Objective: In a previous study, we demonstrated the therapeutic efficacy of a subcutaneous injection of GK1 peptide in a melanoma mouse model, effectively increasing the mean survival time by 42.58%, delaying tumor growth, and increasing intratumoral necrosis compared with the control. As a first approach to investigate the anti-melanoma effect of GK1, this study was carried out to determine the hematological effects along with both serum and lung cytokine profiles in a melanoma lung metastatic model.
Materials and methods: Thirteen C57BL6 female mice were transfected in the lateral tail vein with 2×10(5) B16-F0 melanoma cells.

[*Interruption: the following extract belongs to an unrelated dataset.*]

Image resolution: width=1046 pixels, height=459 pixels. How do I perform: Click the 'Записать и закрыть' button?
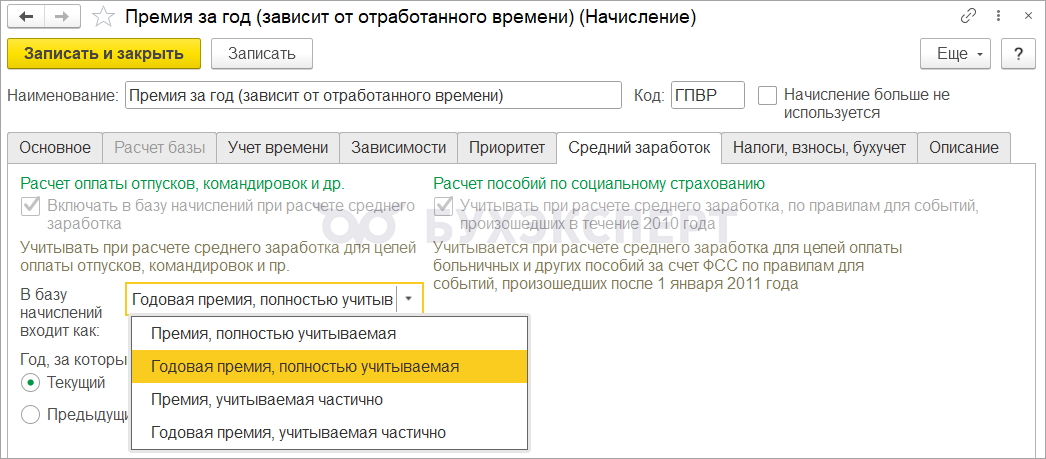point(104,53)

After 7 days, mice were separated in two different groups and treatments were initiated (day 0): The GK1-treated group (seven mice) were injected every 5 days intravenously with GK1 (10 μg) in the lateral tail vein, and the control group (six mice) were injected every 5 days with intravenous saline solution. Blood samples were collected every 5 days from day 0; tumor samples were obtained for cytokine measurements on the day of sacrifice.

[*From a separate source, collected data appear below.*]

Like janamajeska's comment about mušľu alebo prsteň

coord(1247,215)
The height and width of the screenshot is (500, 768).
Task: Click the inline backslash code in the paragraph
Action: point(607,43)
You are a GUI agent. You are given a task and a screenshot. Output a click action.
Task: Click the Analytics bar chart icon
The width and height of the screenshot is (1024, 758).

Results: In the peripheral blood, mice treated with GK1 presented a statistically significant decrease in IFN-γ (p<0.05), and lymphocytes tended to be lower compared with the control mice (p=0.06). Lung metastatic analysis demonstrated a significant increase in IFN-γ and IL-12p70 (p<0.05); a significant decrease in IL-17, IL-4, IL-22, IL-23, and IL-12p40 (p<0.05); and a marginal decrease in IL-1β (p=0.07) compared with the control.

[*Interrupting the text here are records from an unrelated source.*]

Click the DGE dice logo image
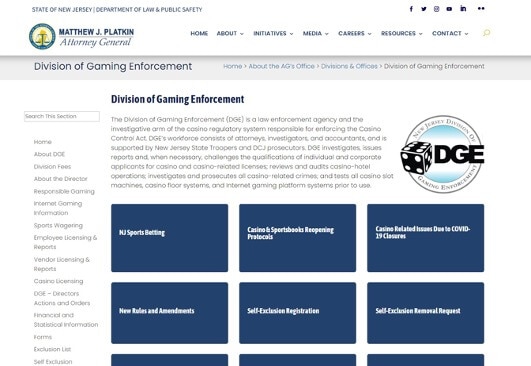[442, 154]
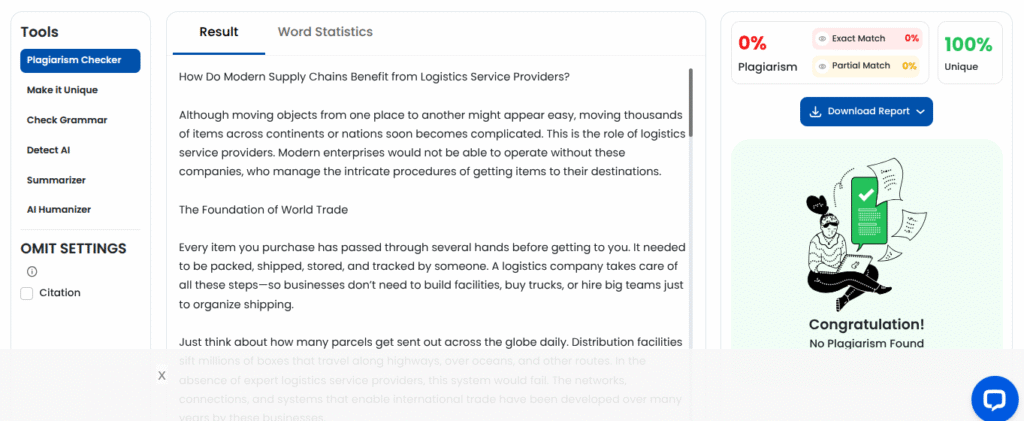Open the Summarizer tool
The height and width of the screenshot is (421, 1024).
tap(56, 180)
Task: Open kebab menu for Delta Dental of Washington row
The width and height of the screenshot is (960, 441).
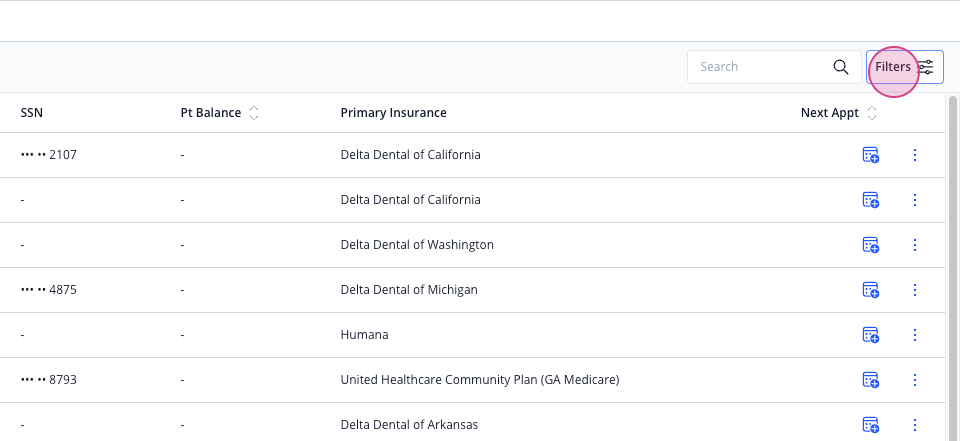Action: point(915,245)
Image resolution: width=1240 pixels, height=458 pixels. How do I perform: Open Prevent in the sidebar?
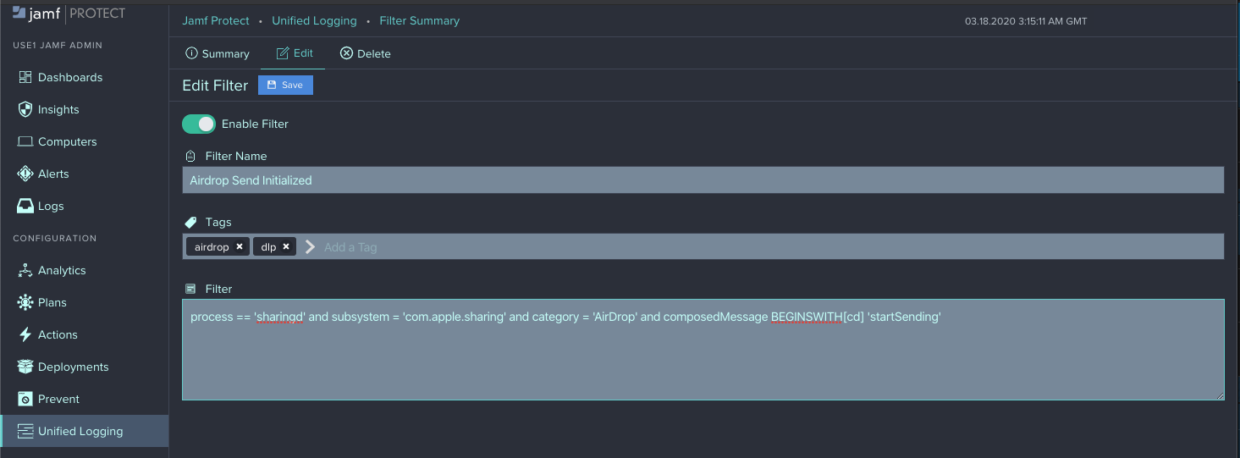(58, 399)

Discussion: Our results suggest that an intratumoral increase of cytokines with antitumor activity along with an intratumoral decrease of cytokines with protumor activity could explain, in part, the anti-melanoma effects of GK1 in a lung metastatic melanoma mouse model. Further studies must be performed to elucidate the precise mechanisms of action for GK1 peptide against melanoma, and their eventual application in humans.
Keywords: animal model; drug development; immunotherapy; interleukins; melanoma.